**Exercise aim**
Shift every click coordinate in the answers by adding 122 to each number, and rewrite the part of the entries that opens with the line containing "858x537 pixels. At" and runs through the end of the entries, including their wording, with only that part in your reply. Leave the pictures out.
━━ Material for this exercise ━━
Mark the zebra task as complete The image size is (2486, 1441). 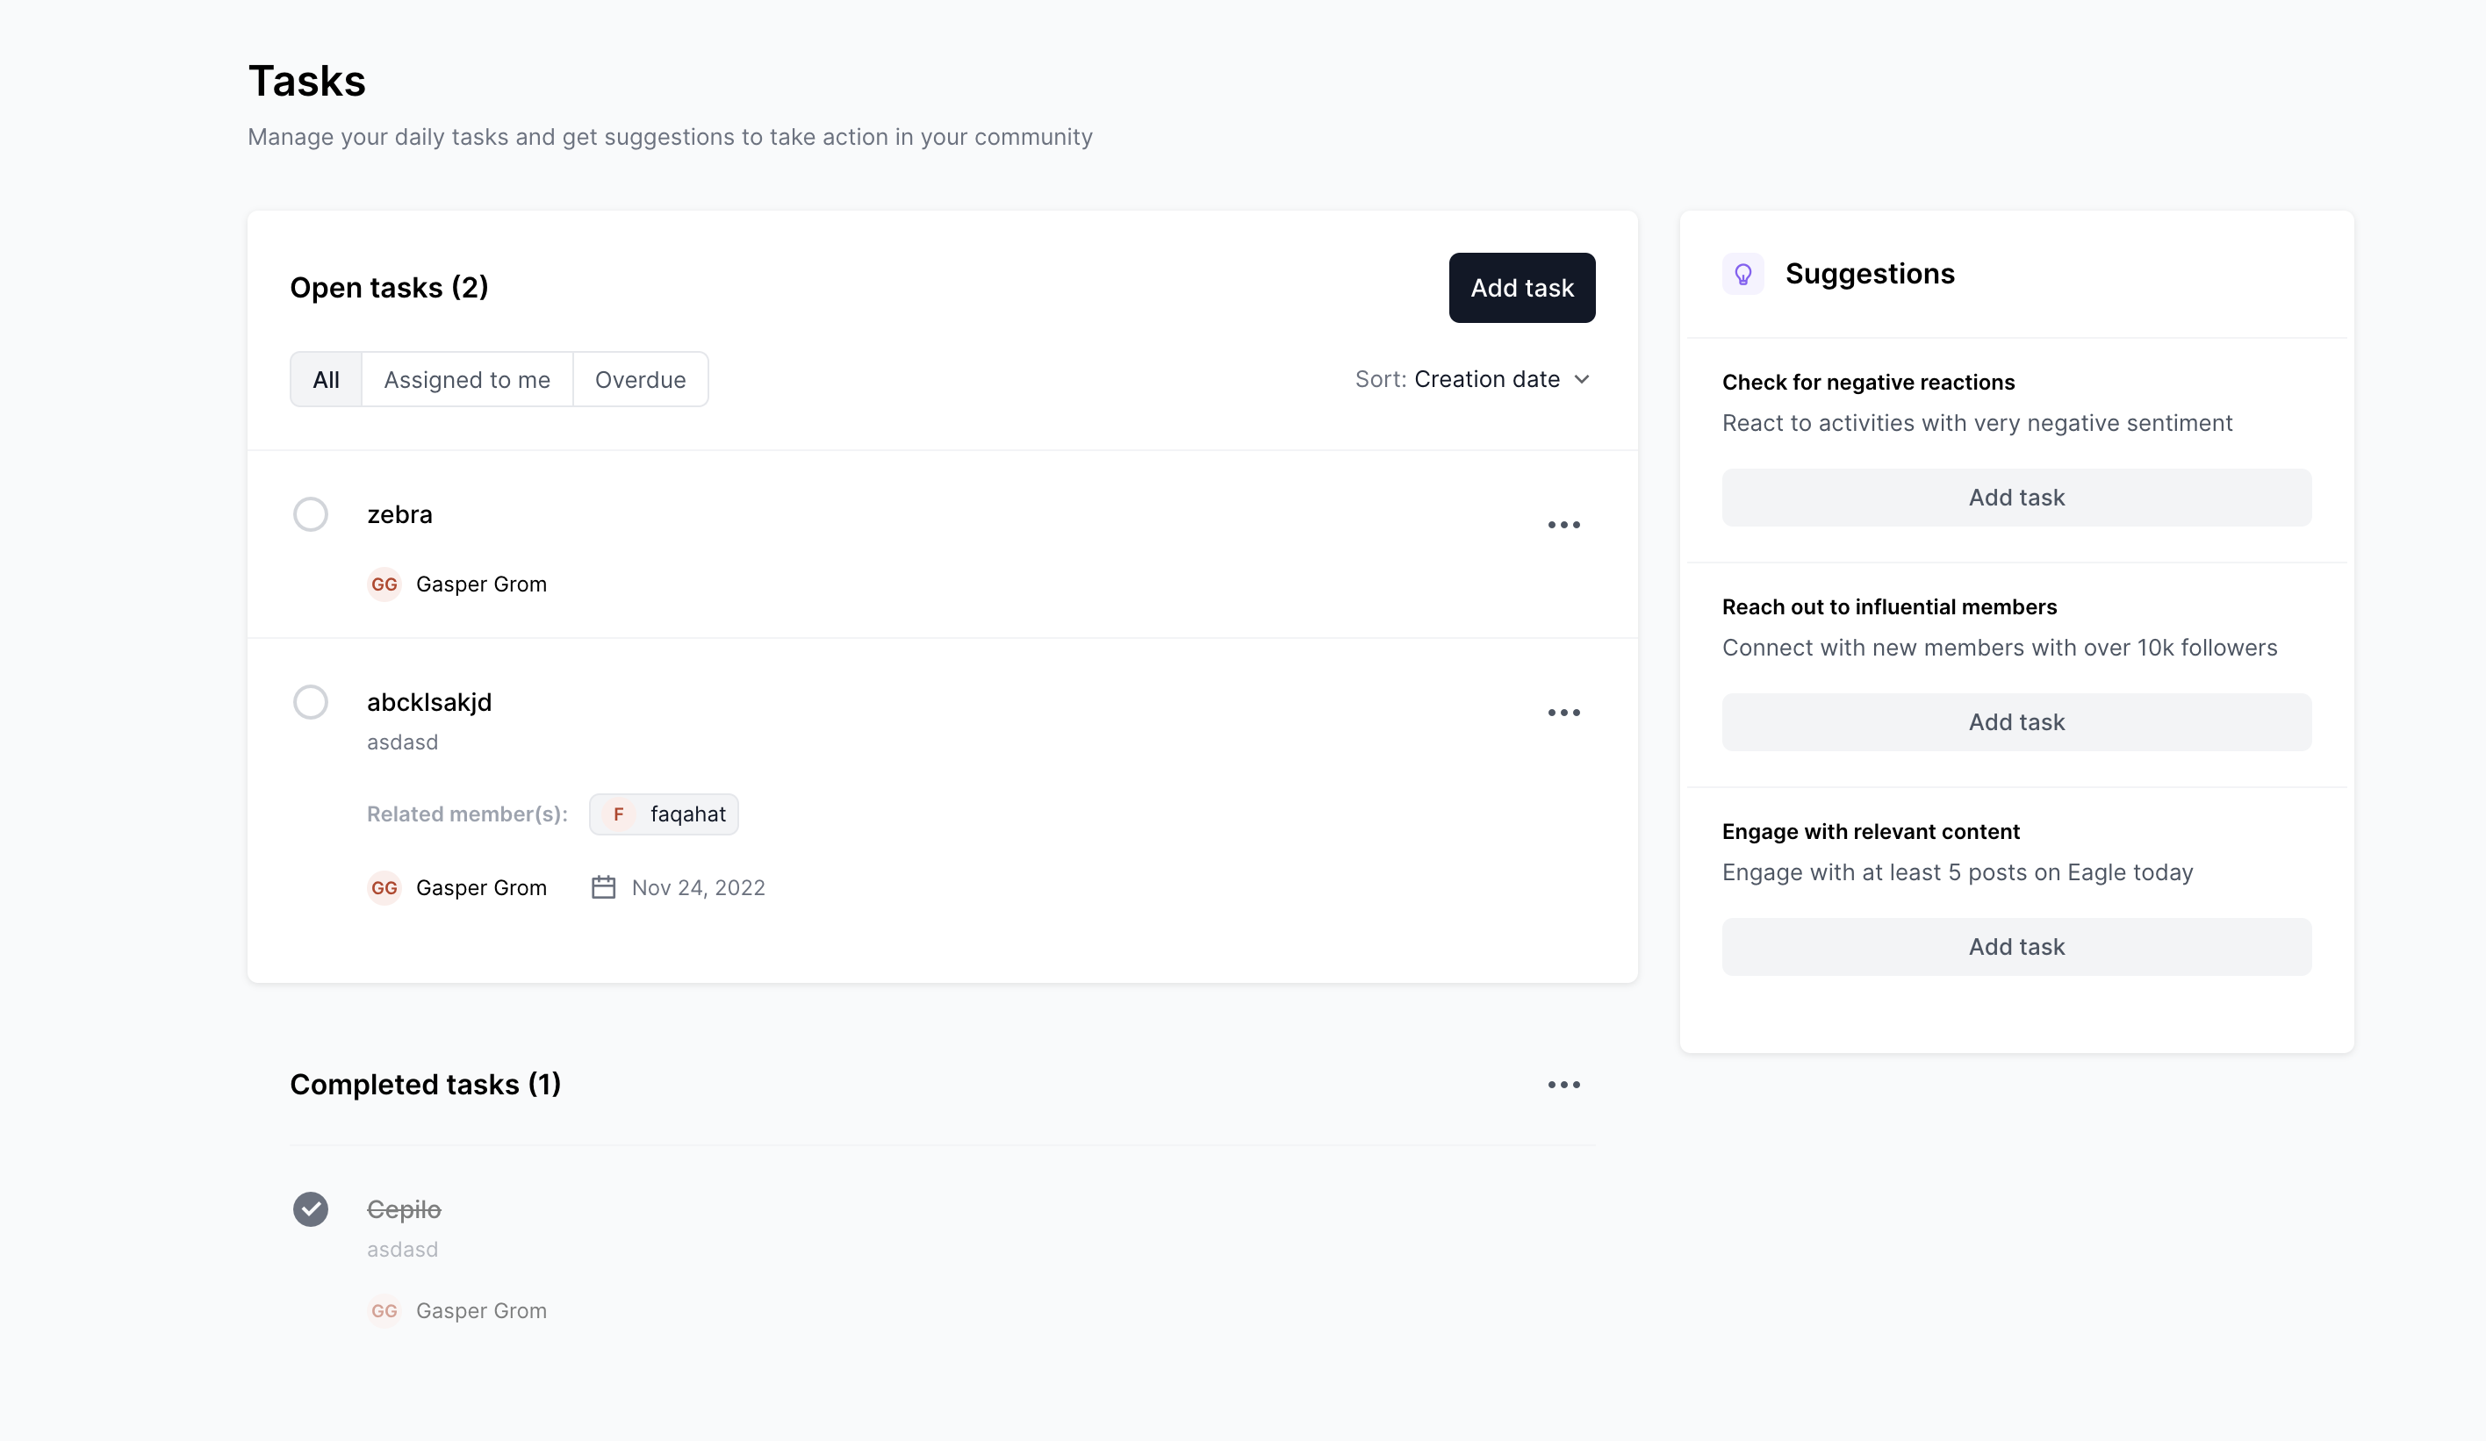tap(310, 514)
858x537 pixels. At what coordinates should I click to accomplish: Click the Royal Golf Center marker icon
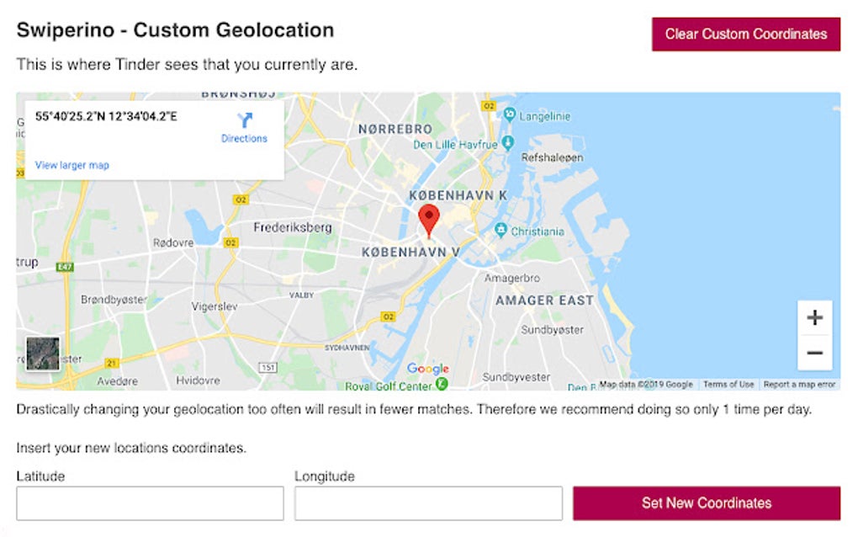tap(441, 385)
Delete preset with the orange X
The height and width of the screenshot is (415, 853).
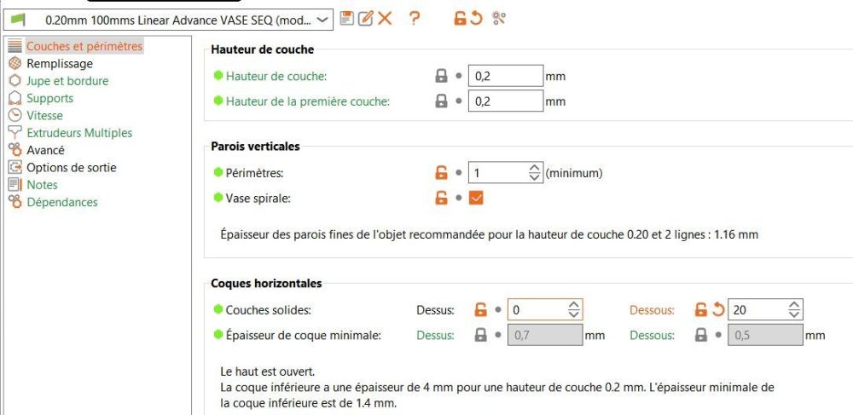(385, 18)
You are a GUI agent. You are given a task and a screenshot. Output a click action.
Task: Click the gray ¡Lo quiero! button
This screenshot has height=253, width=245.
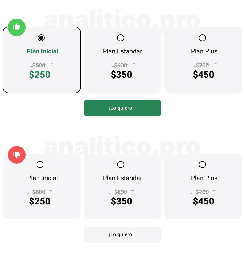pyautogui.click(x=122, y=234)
━━━
**Reply to the exercise**
858x537 pixels. At what coordinates should I click to accomplish: Click the Royal Golf Center marker icon
tap(563, 507)
Delete preset with the orange X
The height and width of the screenshot is (415, 853).
(507, 140)
You are a GUI agent. You are given a task and a screenshot. Output a click action.
Task: Click the gray ¡Lo quiero! button
This screenshot has height=253, width=245.
pyautogui.click(x=244, y=356)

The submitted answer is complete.